Jak w anegdotce: zamarzł ptaszek i padł przy drodze. Prowadził chłop poboczem konia i tak się złożyło, że obrzucił ptaszka ciepłym łajnem. Ptaszek szybko odtajał i próbował się wygramolić ... i przyszedł mu z pomocą kot, podal łape, wyciągnął z nawozu i pożarł. Morał zas jest taki, że nie każdy, kto nas obsrywa jest naszym wrogiem, i nie każdy, kto nas z gie wyciaga jest naszym przyjacielem.
PS
Warto pamiętać, że Napoleon, który wpadł do polskiego hymnu jak Piłat w Credo, a który rzekomo dał nam przykład jak zwyciężać ( wytraciwszy 90 tys polskiego żołnierza podczas „wojny polskiej” 1812 ), nigdy nie zdecydował się na przywrócenie Królestwa Polskiego ( ba, nawet Księstwo było tylko Warszawskie ) żeby nie zadrażniać cara – dopiero ten sam car, Aleksander I Romanow przywrócił imię Polski na mape Europy podczas Kongresu Wiedeńskiego, wbrew protestom Francuzów i Anglików.
Wszelkie tego typu analogie są chybione, ale dziś taką gorszą wersją cara jest Putin, zaś Amerykanie i Anglicy robią wszystko, by sprowokować kolejną „wojnę polską” ( czyli „w polskim interesie” ) z Rosją.
Po śmierci Zajączka, na polecenie Księcia Konstantego, wprowadzano w szkoleniu żołnierzy styl paradny, popularny wówczas w Rosji, zaczynając od gwardii a potem w garnizonie warszawskim.
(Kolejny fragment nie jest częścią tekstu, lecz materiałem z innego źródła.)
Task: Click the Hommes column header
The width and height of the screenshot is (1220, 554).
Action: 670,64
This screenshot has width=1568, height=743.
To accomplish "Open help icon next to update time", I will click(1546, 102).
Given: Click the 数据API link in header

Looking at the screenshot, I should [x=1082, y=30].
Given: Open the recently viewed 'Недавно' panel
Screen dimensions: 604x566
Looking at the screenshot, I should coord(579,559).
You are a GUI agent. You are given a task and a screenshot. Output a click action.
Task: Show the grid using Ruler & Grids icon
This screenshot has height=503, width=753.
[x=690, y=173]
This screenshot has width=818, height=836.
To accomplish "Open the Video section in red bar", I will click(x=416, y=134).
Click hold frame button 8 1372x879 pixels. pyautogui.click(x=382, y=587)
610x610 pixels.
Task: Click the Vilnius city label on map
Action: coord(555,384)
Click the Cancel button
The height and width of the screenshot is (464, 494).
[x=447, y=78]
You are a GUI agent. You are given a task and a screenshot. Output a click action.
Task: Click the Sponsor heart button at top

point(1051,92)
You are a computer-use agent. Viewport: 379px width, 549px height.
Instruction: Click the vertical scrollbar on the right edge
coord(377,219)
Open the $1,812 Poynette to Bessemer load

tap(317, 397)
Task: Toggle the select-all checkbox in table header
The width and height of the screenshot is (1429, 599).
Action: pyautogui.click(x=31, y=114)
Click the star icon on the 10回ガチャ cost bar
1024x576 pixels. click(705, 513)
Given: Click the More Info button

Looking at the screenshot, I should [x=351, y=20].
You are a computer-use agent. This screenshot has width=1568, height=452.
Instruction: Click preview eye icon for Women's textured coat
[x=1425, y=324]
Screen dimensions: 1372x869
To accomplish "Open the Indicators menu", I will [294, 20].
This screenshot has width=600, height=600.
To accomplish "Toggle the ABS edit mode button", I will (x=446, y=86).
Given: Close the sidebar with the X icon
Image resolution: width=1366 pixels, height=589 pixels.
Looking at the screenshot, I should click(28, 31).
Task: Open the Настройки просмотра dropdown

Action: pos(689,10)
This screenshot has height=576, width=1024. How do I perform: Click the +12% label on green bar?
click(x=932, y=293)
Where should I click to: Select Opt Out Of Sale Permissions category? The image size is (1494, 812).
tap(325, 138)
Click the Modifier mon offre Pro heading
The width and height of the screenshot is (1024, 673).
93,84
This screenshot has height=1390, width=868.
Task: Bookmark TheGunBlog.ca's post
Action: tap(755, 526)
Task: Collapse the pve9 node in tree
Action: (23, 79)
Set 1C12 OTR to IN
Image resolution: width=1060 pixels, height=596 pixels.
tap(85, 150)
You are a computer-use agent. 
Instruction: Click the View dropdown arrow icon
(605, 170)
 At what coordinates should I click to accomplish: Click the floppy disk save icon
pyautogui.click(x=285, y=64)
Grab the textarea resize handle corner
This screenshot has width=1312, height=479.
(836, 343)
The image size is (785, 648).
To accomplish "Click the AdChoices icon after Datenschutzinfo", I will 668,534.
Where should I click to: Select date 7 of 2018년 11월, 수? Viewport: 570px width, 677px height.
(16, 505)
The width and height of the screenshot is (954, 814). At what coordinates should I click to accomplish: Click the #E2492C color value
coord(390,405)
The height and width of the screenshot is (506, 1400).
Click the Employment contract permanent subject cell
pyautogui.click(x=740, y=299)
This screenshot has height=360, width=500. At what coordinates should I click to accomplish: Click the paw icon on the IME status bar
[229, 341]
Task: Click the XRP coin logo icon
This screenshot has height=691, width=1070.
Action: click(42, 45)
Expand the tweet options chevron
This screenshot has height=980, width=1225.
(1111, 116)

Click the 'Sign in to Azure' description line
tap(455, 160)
Zaprzestano tego typu szkolenia po stratach armii rosyjskiej w wojnie z Turcją. postanowiono powrócić do starszego typu szkolenia. Sukcesy strony Polskiej na początku powstania wynikają że Rosjanie mieli tego typu szkolenie dłużej niż Polacy, dodatkowo jednostki na prowincji nie wprowadziły tego typu szkoleń. Powołani rezerwiści działali według starych procedur, a od nich uczyli się nowi rekruci.